What to work on:
Nothing other than an exact copy of the records should be returned.

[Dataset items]
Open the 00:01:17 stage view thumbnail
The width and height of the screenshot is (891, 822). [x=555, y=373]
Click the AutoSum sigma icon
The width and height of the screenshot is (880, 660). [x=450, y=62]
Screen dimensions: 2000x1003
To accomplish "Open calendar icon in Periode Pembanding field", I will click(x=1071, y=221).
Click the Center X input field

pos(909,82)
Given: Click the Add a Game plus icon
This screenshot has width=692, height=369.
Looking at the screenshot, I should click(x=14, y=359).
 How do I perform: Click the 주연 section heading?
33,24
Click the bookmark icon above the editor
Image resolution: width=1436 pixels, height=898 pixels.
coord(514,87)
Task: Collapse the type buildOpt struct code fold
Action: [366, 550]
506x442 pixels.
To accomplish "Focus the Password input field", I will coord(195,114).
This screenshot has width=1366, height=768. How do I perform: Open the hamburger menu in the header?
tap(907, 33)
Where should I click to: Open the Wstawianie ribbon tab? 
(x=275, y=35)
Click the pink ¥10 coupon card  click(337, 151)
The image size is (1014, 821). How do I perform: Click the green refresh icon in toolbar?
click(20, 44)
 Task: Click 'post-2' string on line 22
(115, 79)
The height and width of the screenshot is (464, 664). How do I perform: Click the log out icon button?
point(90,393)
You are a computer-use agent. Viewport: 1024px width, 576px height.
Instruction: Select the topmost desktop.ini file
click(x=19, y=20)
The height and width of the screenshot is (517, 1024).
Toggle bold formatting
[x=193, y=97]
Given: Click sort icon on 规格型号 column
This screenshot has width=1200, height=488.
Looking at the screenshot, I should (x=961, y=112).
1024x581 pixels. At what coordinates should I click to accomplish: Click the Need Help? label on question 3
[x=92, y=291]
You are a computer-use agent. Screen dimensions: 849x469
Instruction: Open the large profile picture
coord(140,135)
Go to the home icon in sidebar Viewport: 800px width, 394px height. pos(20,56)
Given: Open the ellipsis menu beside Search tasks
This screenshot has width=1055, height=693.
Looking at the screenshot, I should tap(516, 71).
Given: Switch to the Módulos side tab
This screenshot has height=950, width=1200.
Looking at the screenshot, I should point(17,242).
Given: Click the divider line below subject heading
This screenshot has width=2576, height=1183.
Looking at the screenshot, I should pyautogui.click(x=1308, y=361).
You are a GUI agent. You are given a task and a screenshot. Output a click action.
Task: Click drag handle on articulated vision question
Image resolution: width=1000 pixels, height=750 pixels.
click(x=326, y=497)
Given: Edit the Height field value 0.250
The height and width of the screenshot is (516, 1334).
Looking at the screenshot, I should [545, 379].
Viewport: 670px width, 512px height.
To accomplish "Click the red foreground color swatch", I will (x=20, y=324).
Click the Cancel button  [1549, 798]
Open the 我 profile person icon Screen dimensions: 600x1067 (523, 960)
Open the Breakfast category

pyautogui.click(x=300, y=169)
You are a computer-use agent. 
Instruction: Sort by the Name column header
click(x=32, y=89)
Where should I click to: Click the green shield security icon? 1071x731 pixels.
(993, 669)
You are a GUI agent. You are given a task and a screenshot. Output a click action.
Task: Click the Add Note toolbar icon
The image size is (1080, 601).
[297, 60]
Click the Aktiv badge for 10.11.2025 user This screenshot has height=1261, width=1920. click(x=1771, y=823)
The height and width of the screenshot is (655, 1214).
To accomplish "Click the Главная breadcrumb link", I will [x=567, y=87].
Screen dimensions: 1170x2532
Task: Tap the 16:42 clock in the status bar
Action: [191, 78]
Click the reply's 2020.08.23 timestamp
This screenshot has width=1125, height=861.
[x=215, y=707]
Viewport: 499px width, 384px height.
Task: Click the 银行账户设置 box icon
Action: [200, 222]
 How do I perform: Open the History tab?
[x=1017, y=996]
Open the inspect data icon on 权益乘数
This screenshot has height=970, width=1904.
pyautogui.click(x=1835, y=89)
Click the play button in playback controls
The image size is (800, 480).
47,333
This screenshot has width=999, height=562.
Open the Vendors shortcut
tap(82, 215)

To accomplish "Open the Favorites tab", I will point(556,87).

Your response:
Open the 00:01:17 stage view thumbnail
The width and height of the screenshot is (891, 822). [x=555, y=373]
Click the AutoSum sigma icon
The width and height of the screenshot is (880, 660). [x=450, y=62]
Screen dimensions: 2000x1003
To accomplish "Open calendar icon in Periode Pembanding field", I will click(x=1071, y=221).
Click the Center X input field

pos(909,82)
Given: Click the Add a Game plus icon
This screenshot has width=692, height=369.
Looking at the screenshot, I should click(x=14, y=359).
 How do I perform: Click the 주연 section heading?
33,24
Click the bookmark icon above the editor
Image resolution: width=1436 pixels, height=898 pixels.
coord(514,87)
Task: Collapse the type buildOpt struct code fold
Action: [366, 550]
506x442 pixels.
To accomplish "Focus the Password input field", I will coord(195,114).
This screenshot has width=1366, height=768. How do I perform: Open the hamburger menu in the header?
tap(907, 33)
Where should I click to: Open the Wstawianie ribbon tab? 
(x=275, y=35)
Click the pink ¥10 coupon card  click(337, 151)
The image size is (1014, 821). How do I perform: Click the green refresh icon in toolbar?
click(20, 44)
 Task: Click 'post-2' string on line 22
(115, 79)
The height and width of the screenshot is (464, 664). How do I perform: Click the log out icon button?
point(90,393)
You are a computer-use agent. Viewport: 1024px width, 576px height.
Instruction: Select the topmost desktop.ini file
click(x=19, y=20)
The height and width of the screenshot is (517, 1024).
Toggle bold formatting
[x=193, y=97]
Given: Click sort icon on 规格型号 column
This screenshot has width=1200, height=488.
Looking at the screenshot, I should (x=961, y=112).
1024x581 pixels. At what coordinates should I click to accomplish: Click the Need Help? label on question 3
[x=92, y=291]
You are a computer-use agent. Screen dimensions: 849x469
Instruction: Open the large profile picture
coord(140,135)
Go to the home icon in sidebar Viewport: 800px width, 394px height. pos(20,56)
Given: Open the ellipsis menu beside Search tasks
This screenshot has width=1055, height=693.
Looking at the screenshot, I should tap(516, 71).
Given: Switch to the Módulos side tab
This screenshot has height=950, width=1200.
Looking at the screenshot, I should point(17,242).
Given: Click the divider line below subject heading
This screenshot has width=2576, height=1183.
Looking at the screenshot, I should pyautogui.click(x=1308, y=361).
You are a GUI agent. You are given a task and a screenshot. Output a click action.
Task: Click drag handle on articulated vision question
Image resolution: width=1000 pixels, height=750 pixels.
click(x=326, y=497)
Given: Edit the Height field value 0.250
The height and width of the screenshot is (516, 1334).
Looking at the screenshot, I should [545, 379].
Viewport: 670px width, 512px height.
To accomplish "Click the red foreground color swatch", I will (x=20, y=324).
Click the Cancel button  [1549, 798]
Open the 我 profile person icon Screen dimensions: 600x1067 (523, 960)
Open the Breakfast category

pyautogui.click(x=300, y=169)
You are a computer-use agent. 
Instruction: Sort by the Name column header
click(x=32, y=89)
Where should I click to: Click the green shield security icon? 1071x731 pixels.
(993, 669)
You are a GUI agent. You are given a task and a screenshot. Output a click action.
Task: Click the Add Note toolbar icon
The image size is (1080, 601).
[297, 60]
Click the Aktiv badge for 10.11.2025 user This screenshot has height=1261, width=1920. click(x=1771, y=823)
The height and width of the screenshot is (655, 1214).
To accomplish "Click the Главная breadcrumb link", I will [x=567, y=87].
Screen dimensions: 1170x2532
Task: Tap the 16:42 clock in the status bar
Action: [191, 78]
Click the reply's 2020.08.23 timestamp
This screenshot has width=1125, height=861.
[x=215, y=707]
Viewport: 499px width, 384px height.
Task: Click the 银行账户设置 box icon
Action: [200, 222]
 How do I perform: Open the History tab?
[x=1017, y=996]
Open the inspect data icon on 权益乘数
This screenshot has height=970, width=1904.
pyautogui.click(x=1835, y=89)
Click the play button in playback controls
The image size is (800, 480).
47,333
This screenshot has width=999, height=562.
Open the Vendors shortcut
tap(82, 215)

To accomplish "Open the Favorites tab", I will point(556,87).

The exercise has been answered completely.